▶ _Exercise instructions_: Extract every line of text from the data below and reproduce each one word for word, omitting the pictures.

▶ _Data shown_:
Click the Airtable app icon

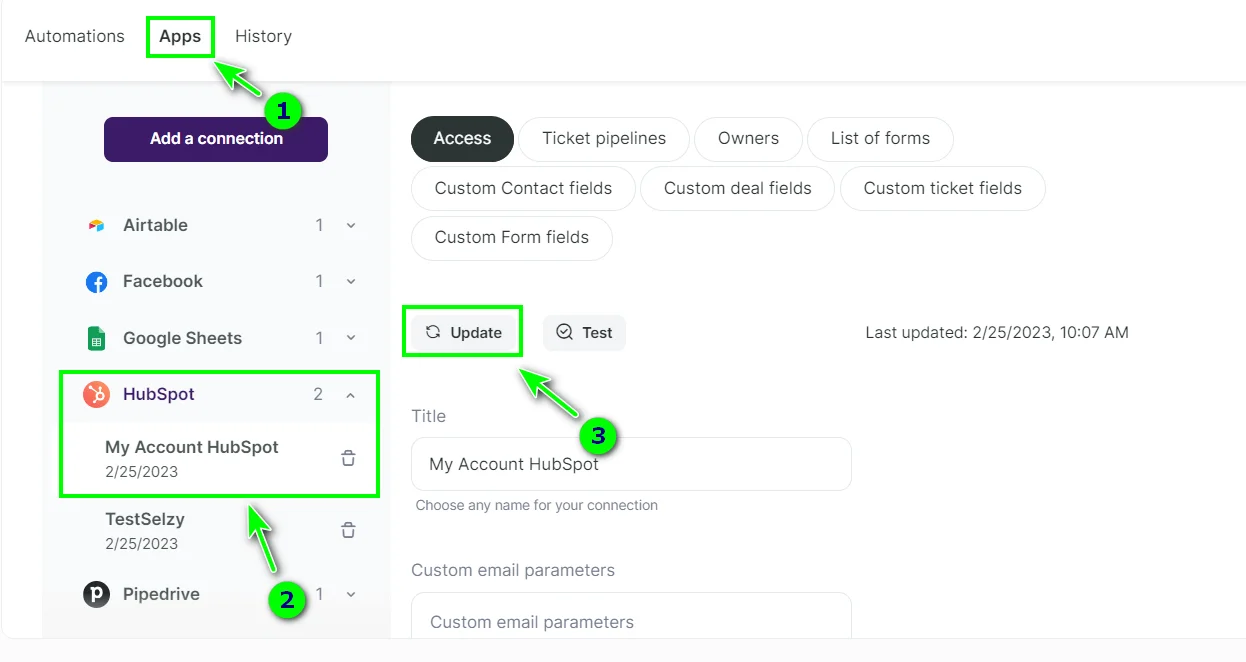click(96, 225)
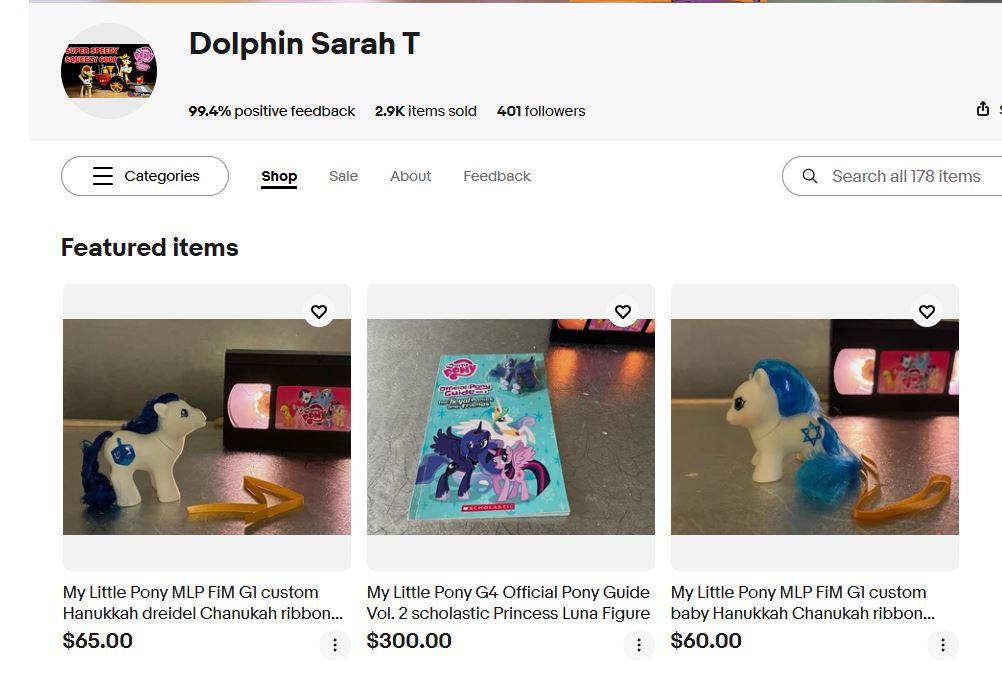The height and width of the screenshot is (681, 1002).
Task: View the Feedback tab
Action: 497,176
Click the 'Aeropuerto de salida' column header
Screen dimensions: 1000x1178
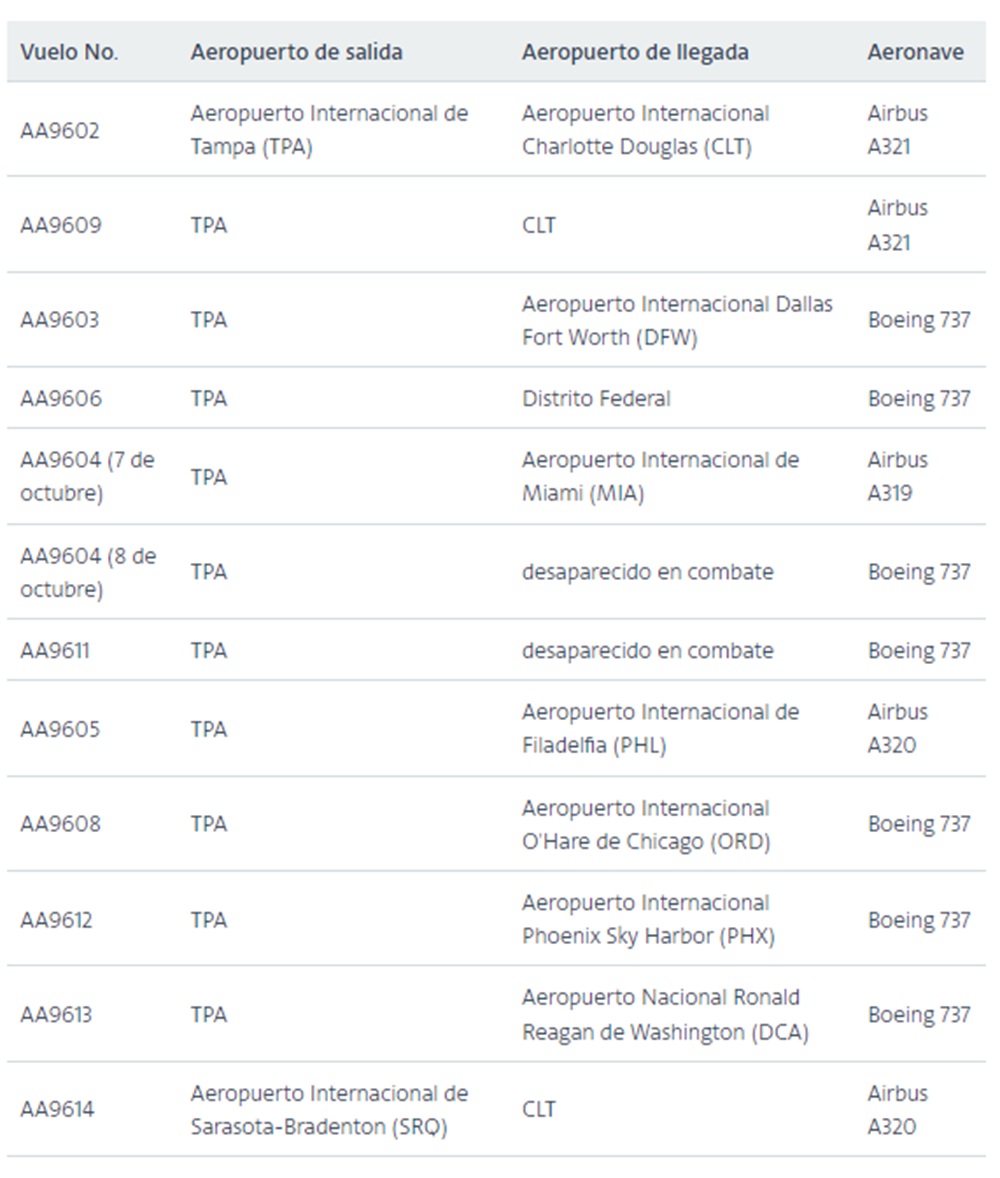point(296,52)
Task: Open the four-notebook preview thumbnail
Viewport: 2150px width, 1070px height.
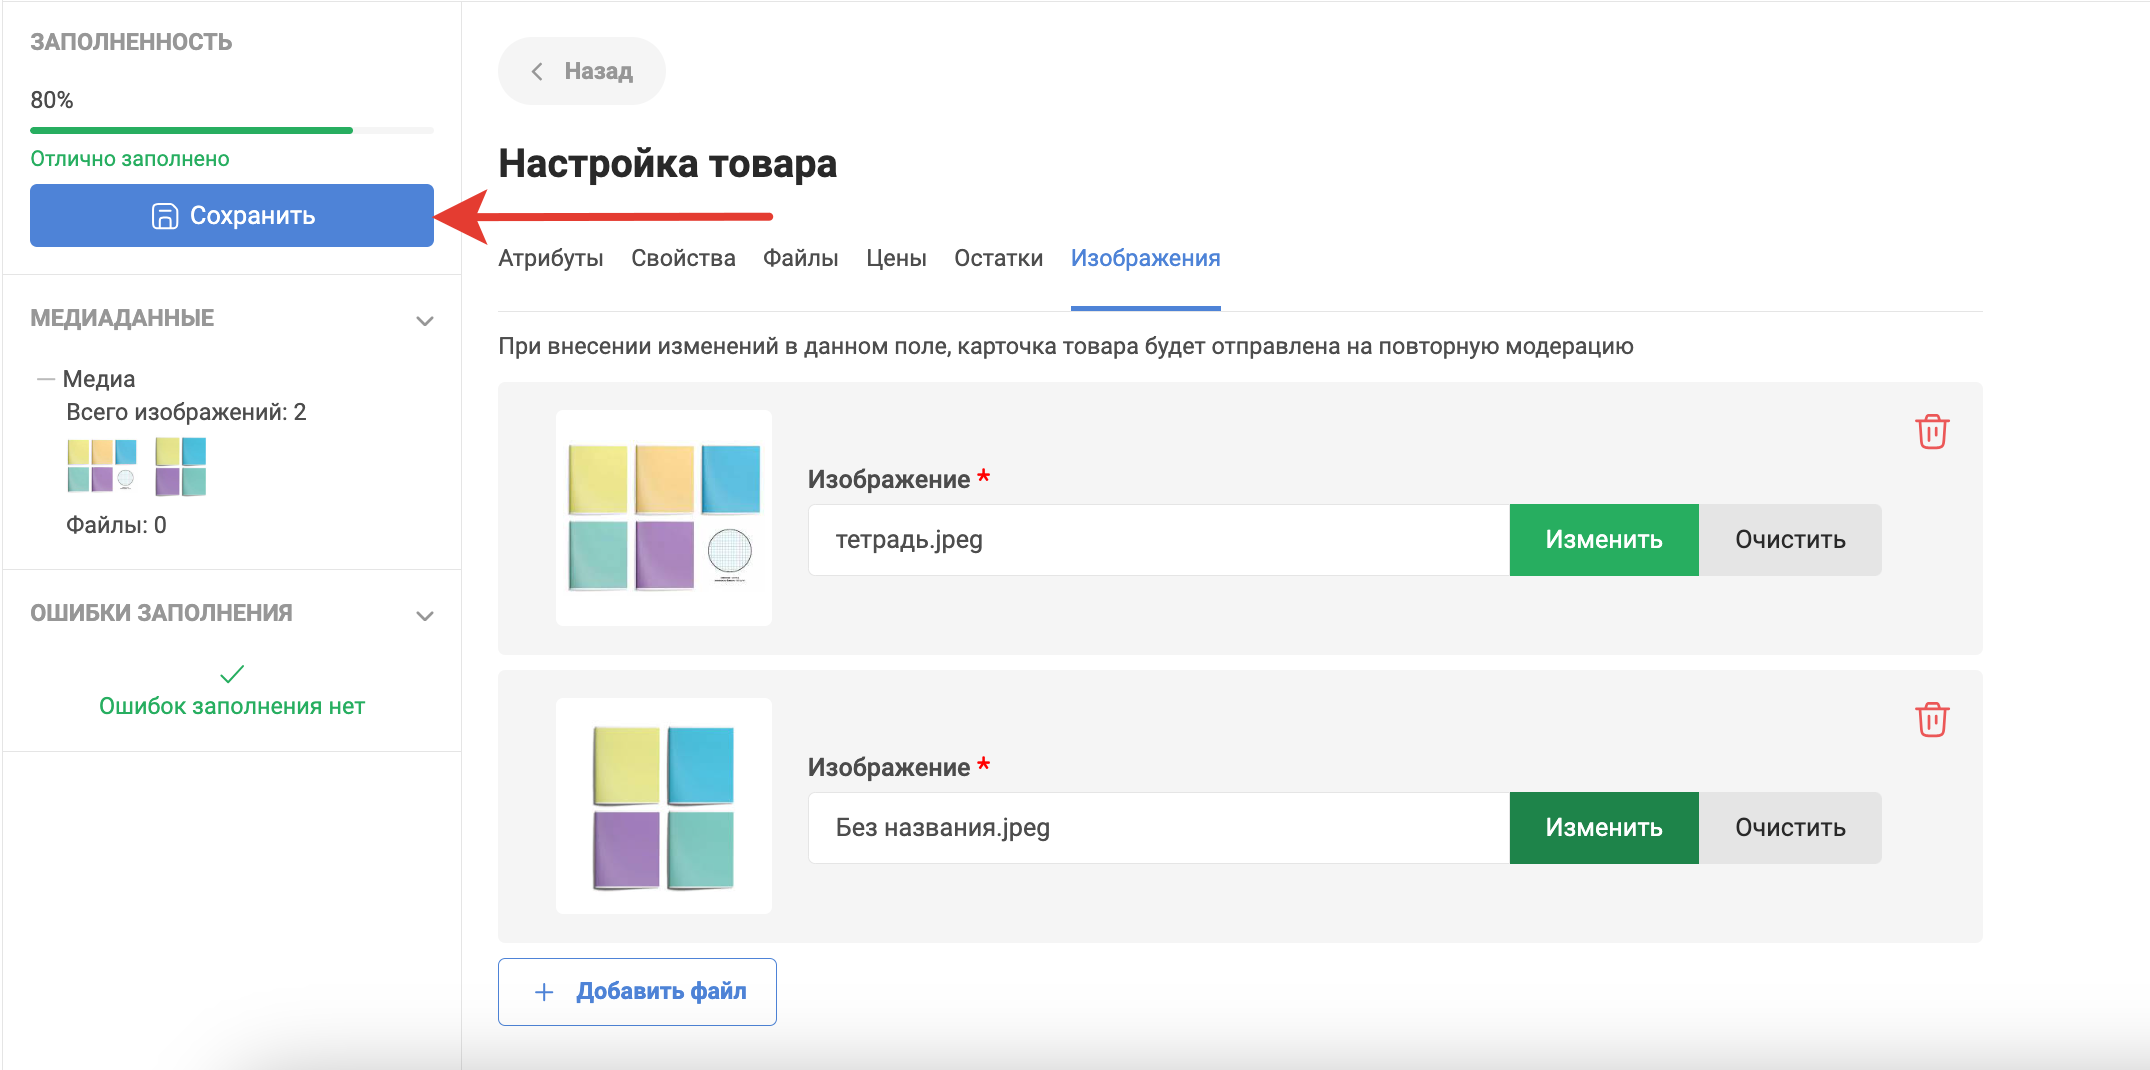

▶ _The response_:
Click the Airtable app icon

click(96, 225)
The height and width of the screenshot is (681, 1002).
Task: View the Feedback tab
Action: 497,176
Click the 'Aeropuerto de salida' column header
Screen dimensions: 1000x1178
point(296,52)
Task: Open the four-notebook preview thumbnail
Viewport: 2150px width, 1070px height.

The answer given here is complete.